Format (T/L/B): 0.8 x 21 x 13.2 cm
Einband: Paperback

Beschreibung

'Wenn ich tanze, gelange ich intuitiv von einer Bewegung zur nächsten. Während ich noch überlege, wie ich aus dieser Position, jener Haltung, aus dem und dem Schritt wieder herauskomme, ist der Körper von alleine draufgekommen. Er hat sich orientiert, während ich >Orientierung< dachte, oder sie definierte. Tanzen ist, als redete man in einer Fremdsprache, die gleichzeitig die Muttersprache ist. Man hört sich selbst beim Reden zu, korrigiert noch vor dem Aussprechen die Grammatik und sucht manchmal nach der richtigen Vokabel, ähm, ähm, aber gleichzeitig redet man unkontrolliert und ungebändigt, wie einem die Sprache eben gewachsen ist. Wörtersturzfluss und wohlüberlegtes Geschreibsel, meine mir angeborene, dritte Fremdsprache.

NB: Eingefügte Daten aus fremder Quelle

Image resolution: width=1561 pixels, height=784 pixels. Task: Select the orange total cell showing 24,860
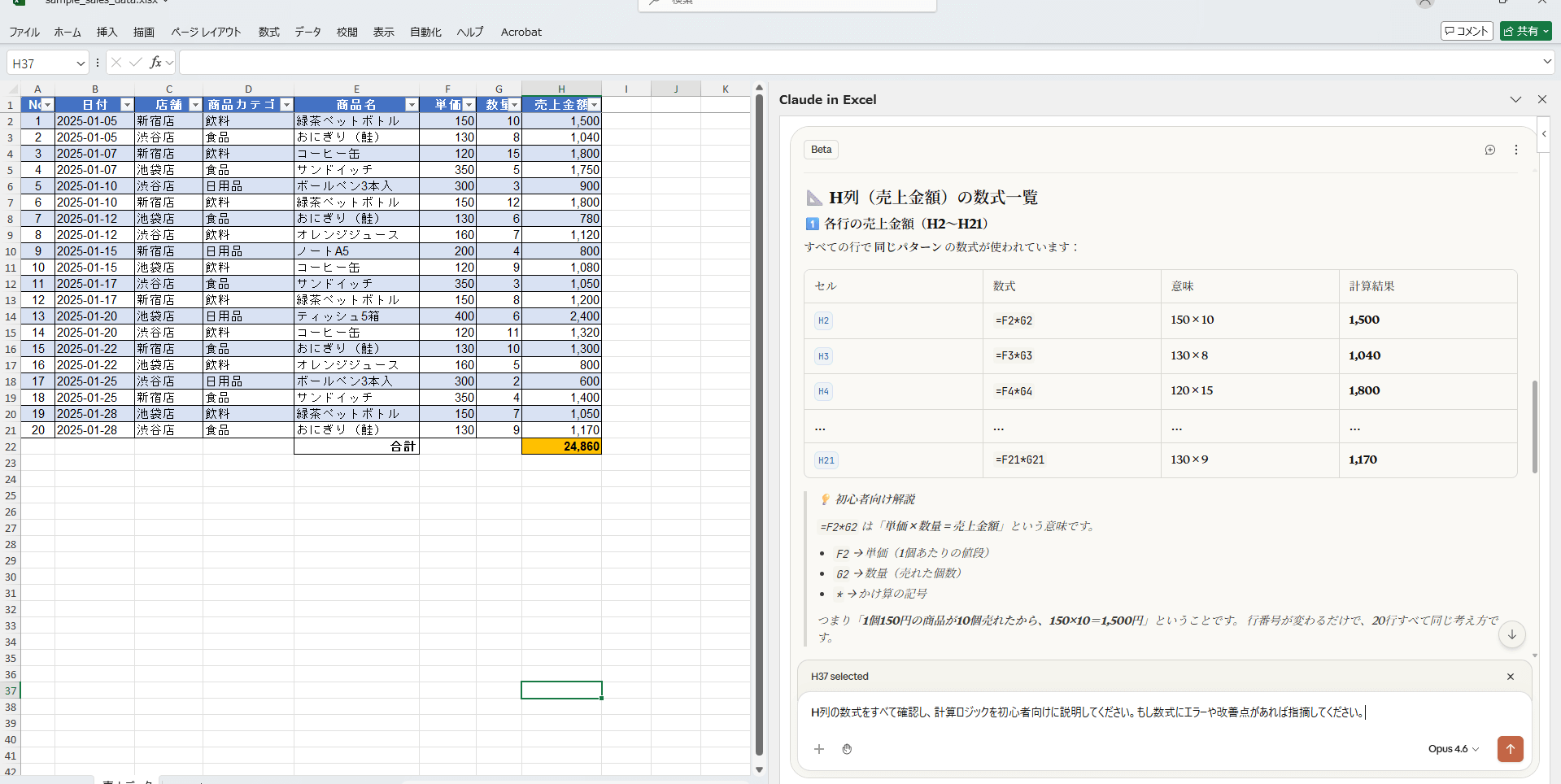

Beim Tanzen wie beim Schreiben bin ich auf Autokorrektur geschaltet, ein sinnvolles Prinzip. Jede Veränderung, jedes Weitermachen, ist zugleich gewachsene Entwicklung und Ausmerzen eines unguten Ansatzes. Man denkt die Sprache, während man in der Sprache denkt. Man tanzt die Bewegung, während man in der Bewegung tanzt. Was tue ich, wenn ich schreibe? Vielleicht, dachte ich, während ich mit dem Oberkörper einen Kreis in der Horizontalen beschrieb und anschließend mich selbst durch diesen Kreis, als wäre es ein Reif, zu Boden stürzen ließ, ist das alles nur ein gigantischer Selbstversuch. Das Tanzen, das Schreiben, ein Versuch in, ja! physischer Reaktion. Ich untersuche Masse, Beschleunigung, Bremsweg, Haftreibungszahl der Wörter und des Körpers.' Martina Hefter Nach drei erfolgreichen Romanen erscheint mit 'Nach den Diskotheken' endlich Martina Hefters lange erwarteter erster Gedichtband.

Autorenportrait

Martina Hefter, geboren 1965 in Pfronten/Allgäu, absolvierte eine Ausbildung in klassischem und zeitgenössischem Tanz in München und Berlin und studierte am Deutschen Literaturinstitut Leipzig. Neben der literarischen Arbeit Beschäftigung mit tänzerischen/choreographischen Projekten an der Schnittstelle von Text und Bewegung. Sie zeigte und konzipierte zusammen mit dem Autor Mathias Traxler die Performance 'Martina Hefter und Mathias Traxler' und entwickelt den fortlaufenden, getanzten 'Vortrag über Schreiben'. Im Herbst/Wintersemester 2009/10 ist sie Gastdozentin am Deutschen Literaturinstitut Leipzig. Martina Hefter wurde unter anderem mit dem London-Stipendium des Deutschen Literaturfonds und dem Hermann-Lenz-Stipendium ausgezeichnet. Für eine Auswahl ihrer Gedichte erhielt sie 2008 den Lyrikpreis Meran. Nach den Romanen 'Junge Hunde', Alexander Fest-Verlag 2001, 'Zurück auf Los', Wallstein 2005, und 'Die Küsten der Berge', Wallstein 2008, ist 'Nach den Diskotheken' Martina Hefters erster Gedichtband.

Leseprobe

'Werden wir durchsichtig sein füreinander?' Man spürt sich überall gegen den Abend. Der Zustand ist Zelt, ein Gartenzelt, blauweiß gestreift, darin eine Sommergesellschaft auf Stühlen, zierlich, Menschen und Blumen, Blumen und hingestreut im Winter silbrige Blättchen, werden wir durchsichtig sein? Kranich Meine Freunde, Tänzchen, ihr lieben Verschwender von Geld, Gefüge, Gelenk, verehrte, grünschillernd, Verbieger, habe lang nachgedacht, ob ich schlecht denke von euch. Tanzende denken kein Denken, und Kraniche können nicht tanzen, o Lord. Ich denke mir lieber das Denken als Fluss, im Ufergestrüpp ein 'darum' tanzender Kranich. Rangezoomt in den dösigen Augenspalt: Labyrinth, Minotaurus, Theseus' Staksgang am Faden. Nehmt, Tänze, was euch gehört, mein Wiegen, den Binsenschwung, die Schilfähnlichkeit, wenn zwischen Stoppelgrasufern und Halmengrab das Denken in Einsamkeit schlingert. Platon sagte, Tanz ahme menschliches Sprechen nur nach. Wer nicht gut sprach, tanzte sich eben den Kranich.